_The task:_ What you give back should be exactly the lines from the one with "You are a computer-use agent." through the final line of the material, pictures removed; please add nothing.

_Data records:_
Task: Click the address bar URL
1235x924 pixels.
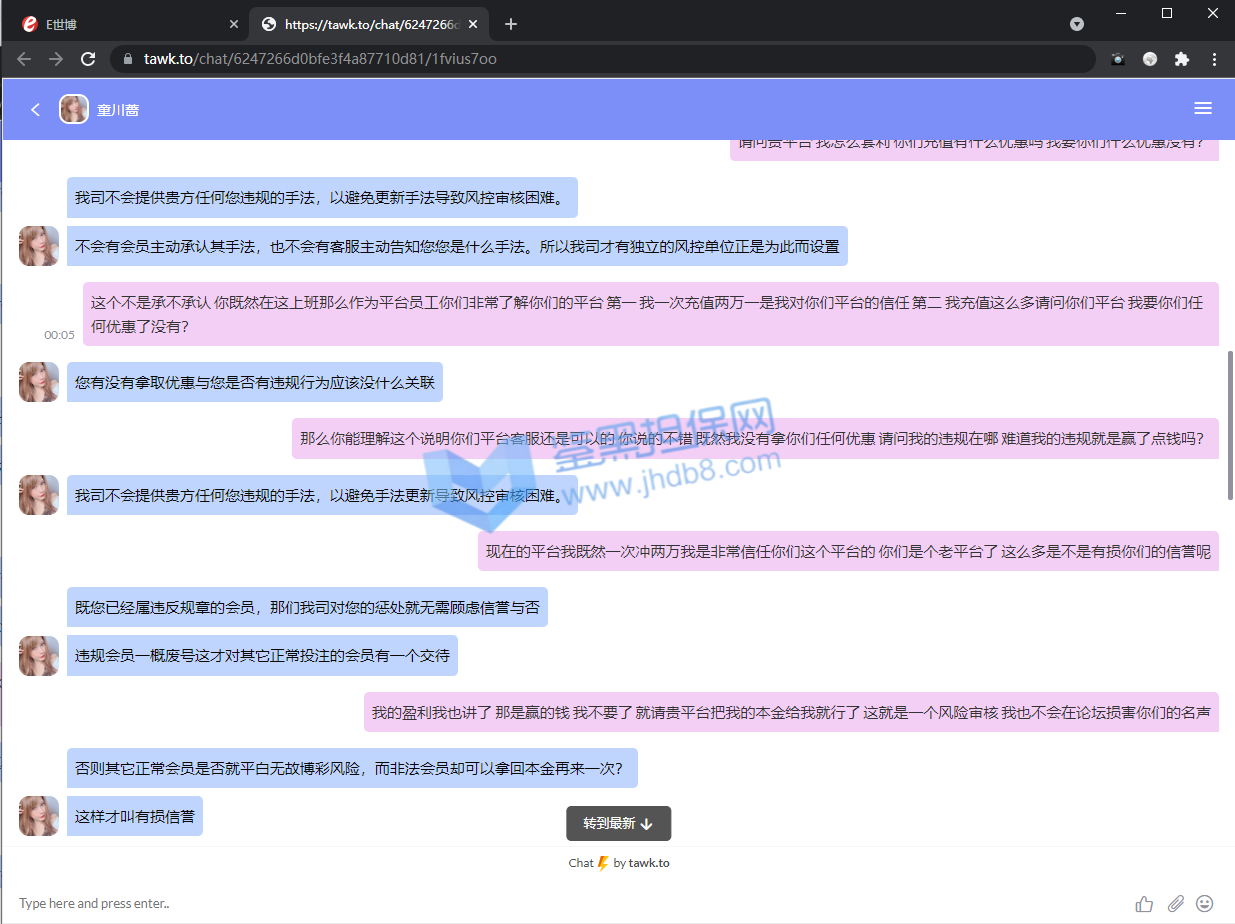Action: click(x=320, y=59)
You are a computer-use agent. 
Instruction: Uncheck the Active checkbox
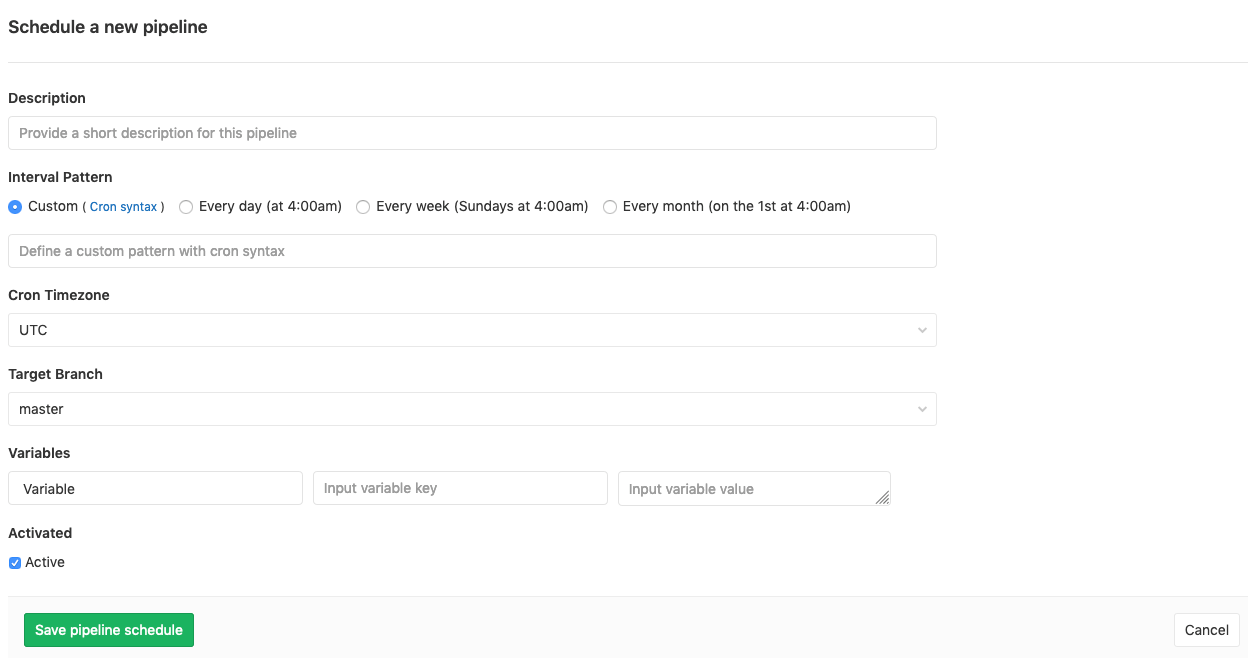[14, 562]
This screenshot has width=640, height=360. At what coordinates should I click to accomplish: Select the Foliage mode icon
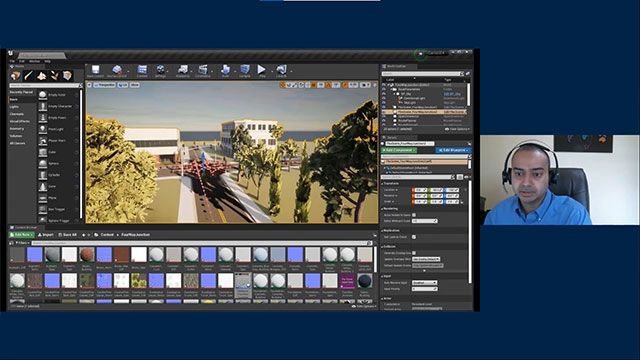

_Task output:_
You are a computer-use agent. 
Instruction: Uncheck the Active checkbox
[14, 562]
This screenshot has width=640, height=360. At what coordinates should I click to accomplish: Select the Foliage mode icon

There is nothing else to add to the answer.